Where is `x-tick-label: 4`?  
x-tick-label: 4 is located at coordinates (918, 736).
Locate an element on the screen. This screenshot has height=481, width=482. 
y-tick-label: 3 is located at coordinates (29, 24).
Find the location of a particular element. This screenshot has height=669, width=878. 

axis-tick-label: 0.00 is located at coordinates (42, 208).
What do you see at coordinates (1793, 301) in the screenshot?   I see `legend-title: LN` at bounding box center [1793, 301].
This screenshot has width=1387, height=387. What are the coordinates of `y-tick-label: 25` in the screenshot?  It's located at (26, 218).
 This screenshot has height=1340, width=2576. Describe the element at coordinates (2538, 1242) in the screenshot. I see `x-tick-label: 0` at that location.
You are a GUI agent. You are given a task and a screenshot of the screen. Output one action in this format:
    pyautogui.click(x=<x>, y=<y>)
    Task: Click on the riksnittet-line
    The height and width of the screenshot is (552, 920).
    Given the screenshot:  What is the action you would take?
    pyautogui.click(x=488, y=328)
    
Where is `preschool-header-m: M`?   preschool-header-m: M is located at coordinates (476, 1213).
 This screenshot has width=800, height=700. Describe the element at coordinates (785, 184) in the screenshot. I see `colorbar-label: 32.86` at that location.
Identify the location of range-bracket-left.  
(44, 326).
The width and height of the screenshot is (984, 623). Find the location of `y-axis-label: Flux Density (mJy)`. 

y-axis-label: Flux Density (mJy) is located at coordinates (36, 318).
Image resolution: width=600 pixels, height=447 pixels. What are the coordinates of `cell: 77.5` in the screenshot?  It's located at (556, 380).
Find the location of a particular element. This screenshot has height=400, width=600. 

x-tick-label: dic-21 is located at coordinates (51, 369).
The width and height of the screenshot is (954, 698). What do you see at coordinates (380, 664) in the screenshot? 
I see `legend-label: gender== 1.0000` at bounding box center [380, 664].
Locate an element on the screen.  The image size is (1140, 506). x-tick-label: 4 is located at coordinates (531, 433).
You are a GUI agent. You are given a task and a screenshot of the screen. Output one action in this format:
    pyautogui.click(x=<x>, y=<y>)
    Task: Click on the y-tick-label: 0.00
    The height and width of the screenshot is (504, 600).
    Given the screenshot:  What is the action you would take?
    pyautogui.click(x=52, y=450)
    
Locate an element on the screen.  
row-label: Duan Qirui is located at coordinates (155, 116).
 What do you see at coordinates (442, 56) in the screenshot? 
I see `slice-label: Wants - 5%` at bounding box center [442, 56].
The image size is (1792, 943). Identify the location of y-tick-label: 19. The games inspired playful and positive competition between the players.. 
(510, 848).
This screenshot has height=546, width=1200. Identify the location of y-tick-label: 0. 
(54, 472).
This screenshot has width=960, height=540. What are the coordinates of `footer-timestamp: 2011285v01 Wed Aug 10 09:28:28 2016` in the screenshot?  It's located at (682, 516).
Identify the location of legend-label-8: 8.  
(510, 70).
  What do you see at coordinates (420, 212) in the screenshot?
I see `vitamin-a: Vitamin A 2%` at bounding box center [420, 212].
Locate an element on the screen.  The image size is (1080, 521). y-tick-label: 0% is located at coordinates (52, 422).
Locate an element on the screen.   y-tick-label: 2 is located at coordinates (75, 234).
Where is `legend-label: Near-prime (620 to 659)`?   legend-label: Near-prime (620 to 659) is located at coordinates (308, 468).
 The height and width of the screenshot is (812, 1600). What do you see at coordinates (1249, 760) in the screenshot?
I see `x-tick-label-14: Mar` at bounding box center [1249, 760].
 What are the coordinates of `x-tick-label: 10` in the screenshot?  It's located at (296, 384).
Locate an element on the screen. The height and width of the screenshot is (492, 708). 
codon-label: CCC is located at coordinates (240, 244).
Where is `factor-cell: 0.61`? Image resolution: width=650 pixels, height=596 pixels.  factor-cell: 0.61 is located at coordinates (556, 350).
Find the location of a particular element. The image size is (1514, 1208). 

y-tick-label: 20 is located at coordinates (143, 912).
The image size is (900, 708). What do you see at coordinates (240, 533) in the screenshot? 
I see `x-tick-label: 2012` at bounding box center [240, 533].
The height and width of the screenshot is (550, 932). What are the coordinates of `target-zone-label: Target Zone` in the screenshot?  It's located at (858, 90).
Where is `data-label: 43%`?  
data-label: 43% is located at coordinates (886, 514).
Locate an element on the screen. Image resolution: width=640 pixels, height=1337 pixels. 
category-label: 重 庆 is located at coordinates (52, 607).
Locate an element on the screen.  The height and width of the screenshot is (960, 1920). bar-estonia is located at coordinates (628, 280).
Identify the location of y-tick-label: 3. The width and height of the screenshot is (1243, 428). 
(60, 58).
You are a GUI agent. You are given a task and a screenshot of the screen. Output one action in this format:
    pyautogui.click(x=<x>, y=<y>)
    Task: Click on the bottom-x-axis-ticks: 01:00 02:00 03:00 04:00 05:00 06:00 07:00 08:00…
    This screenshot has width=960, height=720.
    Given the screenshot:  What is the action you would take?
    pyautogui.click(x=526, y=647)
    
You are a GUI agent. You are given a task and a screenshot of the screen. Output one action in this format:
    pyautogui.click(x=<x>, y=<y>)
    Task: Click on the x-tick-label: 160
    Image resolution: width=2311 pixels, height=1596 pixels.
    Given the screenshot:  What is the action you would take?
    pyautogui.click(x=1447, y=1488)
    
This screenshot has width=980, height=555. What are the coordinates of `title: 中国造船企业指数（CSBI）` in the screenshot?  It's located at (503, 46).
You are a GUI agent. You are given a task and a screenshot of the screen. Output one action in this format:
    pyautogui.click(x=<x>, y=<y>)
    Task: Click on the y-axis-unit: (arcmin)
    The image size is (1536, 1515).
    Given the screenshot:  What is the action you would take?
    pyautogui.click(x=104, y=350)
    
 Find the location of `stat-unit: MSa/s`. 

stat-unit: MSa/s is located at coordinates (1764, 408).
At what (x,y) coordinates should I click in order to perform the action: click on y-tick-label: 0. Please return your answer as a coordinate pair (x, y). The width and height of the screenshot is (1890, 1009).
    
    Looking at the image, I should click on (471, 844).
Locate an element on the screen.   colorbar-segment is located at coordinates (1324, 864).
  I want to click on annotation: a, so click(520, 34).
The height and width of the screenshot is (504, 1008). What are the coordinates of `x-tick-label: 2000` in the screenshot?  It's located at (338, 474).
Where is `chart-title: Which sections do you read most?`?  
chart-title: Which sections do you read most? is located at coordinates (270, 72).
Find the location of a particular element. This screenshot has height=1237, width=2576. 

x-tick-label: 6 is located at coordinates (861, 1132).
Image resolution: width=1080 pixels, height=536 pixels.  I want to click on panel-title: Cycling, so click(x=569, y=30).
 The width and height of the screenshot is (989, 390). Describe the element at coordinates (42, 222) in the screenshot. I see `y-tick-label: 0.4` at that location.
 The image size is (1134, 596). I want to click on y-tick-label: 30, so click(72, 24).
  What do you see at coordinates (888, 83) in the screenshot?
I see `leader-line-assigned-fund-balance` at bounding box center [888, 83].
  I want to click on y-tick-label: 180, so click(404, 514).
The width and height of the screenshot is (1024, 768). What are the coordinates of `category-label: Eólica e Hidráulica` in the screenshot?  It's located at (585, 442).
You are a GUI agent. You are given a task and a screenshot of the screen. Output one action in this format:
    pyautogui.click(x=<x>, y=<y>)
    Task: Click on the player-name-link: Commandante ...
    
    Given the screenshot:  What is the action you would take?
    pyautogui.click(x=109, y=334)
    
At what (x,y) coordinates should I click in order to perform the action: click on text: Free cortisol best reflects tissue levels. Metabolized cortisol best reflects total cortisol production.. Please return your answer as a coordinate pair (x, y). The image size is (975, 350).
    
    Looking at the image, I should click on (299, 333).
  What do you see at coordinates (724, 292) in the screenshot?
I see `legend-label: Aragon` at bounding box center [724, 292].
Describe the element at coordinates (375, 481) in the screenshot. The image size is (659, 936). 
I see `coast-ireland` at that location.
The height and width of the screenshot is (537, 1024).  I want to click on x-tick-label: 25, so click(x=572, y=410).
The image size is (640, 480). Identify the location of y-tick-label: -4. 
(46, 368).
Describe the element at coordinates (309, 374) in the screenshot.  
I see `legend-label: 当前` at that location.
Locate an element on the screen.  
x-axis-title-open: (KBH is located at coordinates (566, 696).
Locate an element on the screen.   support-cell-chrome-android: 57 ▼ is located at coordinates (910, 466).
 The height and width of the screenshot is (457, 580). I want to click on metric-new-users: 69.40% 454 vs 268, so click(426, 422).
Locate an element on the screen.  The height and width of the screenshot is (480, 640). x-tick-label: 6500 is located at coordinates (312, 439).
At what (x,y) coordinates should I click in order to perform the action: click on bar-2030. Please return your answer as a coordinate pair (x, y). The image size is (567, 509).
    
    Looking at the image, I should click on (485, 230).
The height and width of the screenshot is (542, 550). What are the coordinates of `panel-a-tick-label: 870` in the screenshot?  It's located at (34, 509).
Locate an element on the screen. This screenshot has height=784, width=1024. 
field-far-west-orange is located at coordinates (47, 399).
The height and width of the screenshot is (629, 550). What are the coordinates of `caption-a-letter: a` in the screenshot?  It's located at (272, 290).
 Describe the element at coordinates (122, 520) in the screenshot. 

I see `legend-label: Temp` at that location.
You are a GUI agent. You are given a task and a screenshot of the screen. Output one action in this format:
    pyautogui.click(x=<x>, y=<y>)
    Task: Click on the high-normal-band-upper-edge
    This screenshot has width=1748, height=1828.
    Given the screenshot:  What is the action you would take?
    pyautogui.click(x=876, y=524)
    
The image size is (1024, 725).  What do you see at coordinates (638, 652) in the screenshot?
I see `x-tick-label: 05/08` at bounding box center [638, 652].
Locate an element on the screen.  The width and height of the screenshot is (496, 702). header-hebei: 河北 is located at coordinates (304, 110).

• • • • • • •

• EXERCISE INSTRUCTIONS
Report how many lines in the records above contain the word "particular", with case counting, and give only the number.

• SOLUTION TO THIS PROBLEM
4